Abstract

This chapter evaluates past interpretations of Hughes’s environmental engagement by Owen Johnson (1991), Leonard Scigaj (1994), Terry Gifford (1995), Jonathan Bate (2000, 2015), Lawrence Buell (2003), Keith Sagar (2009), Susanna Lidstrom (2015) and Samuel Solnick (2016), finding that their work needs to be supplemented by further insights from the archives and engagement with new developments in ecopoetics. The chapter applies the work of major thinkers in the rapidly growing field of ecopoetics, such as Harriet Tarlo and Jonathan Skinner, to Hughes’s writing.
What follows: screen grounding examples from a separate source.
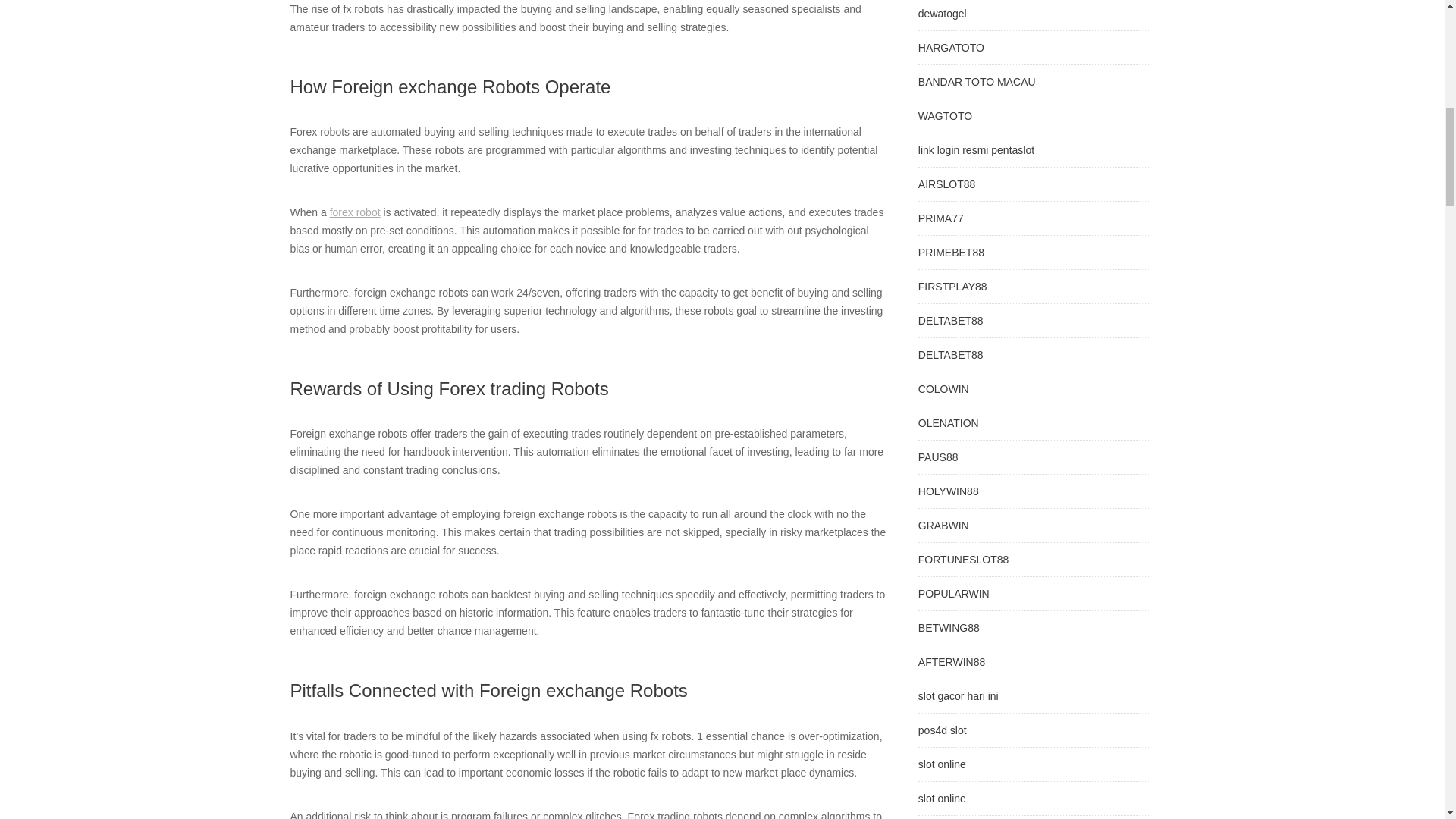
BANDAR TOTO MACAU (976, 81)
FIRSTPLAY88 (952, 286)
PRIMEBET88 (951, 252)
forex robot (355, 212)
DELTABET88 (951, 320)
DELTABET88 (951, 354)
link login resmi pentaslot (975, 150)
PRIMA77 (940, 218)
dewatogel (942, 13)
OLENATION (948, 422)
HARGATOTO (951, 47)
WAGTOTO (945, 115)
PAUS88 (938, 457)
AIRSLOT88 (946, 184)
COLOWIN (943, 388)
Given the description of an element on the screen output the (x, y) to click on. 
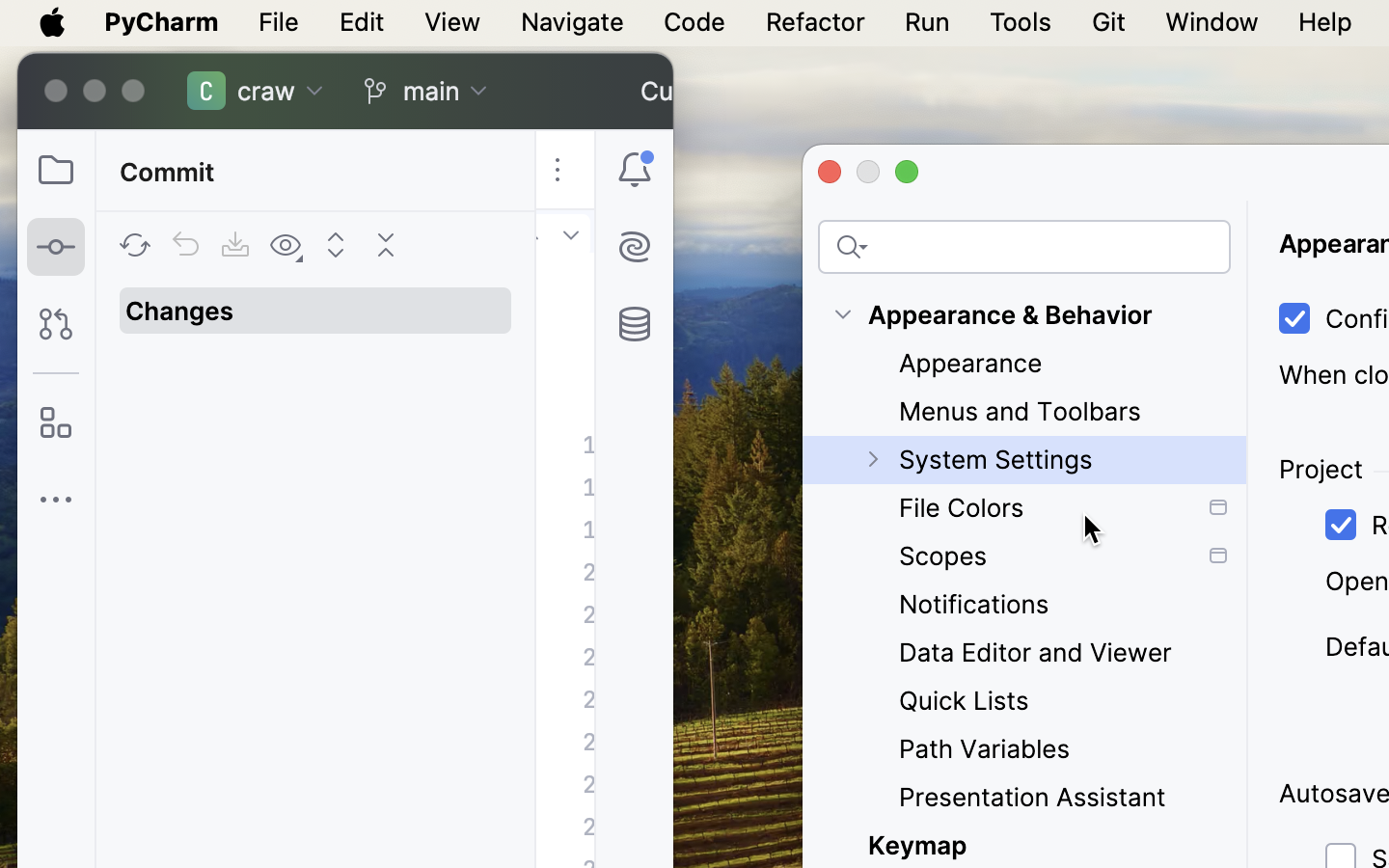
Project Element type: AXStaticText (1320, 469)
These ecopoetics scholars propose an ecologically engaged poetry that has certain formal characteristics, such as echoing the sounds of nature (Skinner 2015) or an open form that mirrors the landscape (Tarlo 2011). Theories by ecocritics Susanna Lidstrom and Greg Garrard (2014) are brought into dialogue with Skinner’s seminal work on the varieties of ecopoetry (2005). Ecocritical theory has sometimes privileged poetry over other literary genres (Bate 2000; Felstiner 2010), yet Hughes’s prose and plays, and recent developments in experimental environmental writing, show that other literary forms need to be viewed as equally important. Exciting new theories that challenge conventional concepts of ‘nature’ and ‘culture’, published by thinkers such as USA-based ecocritic Timothy Morton (2007, 2010), and British theorist of the Anthropocene Timothy Clark (2015), are deployed to illuminate our understanding of Hughes’s poetry of ecological interconnectedness and human interference in the environment.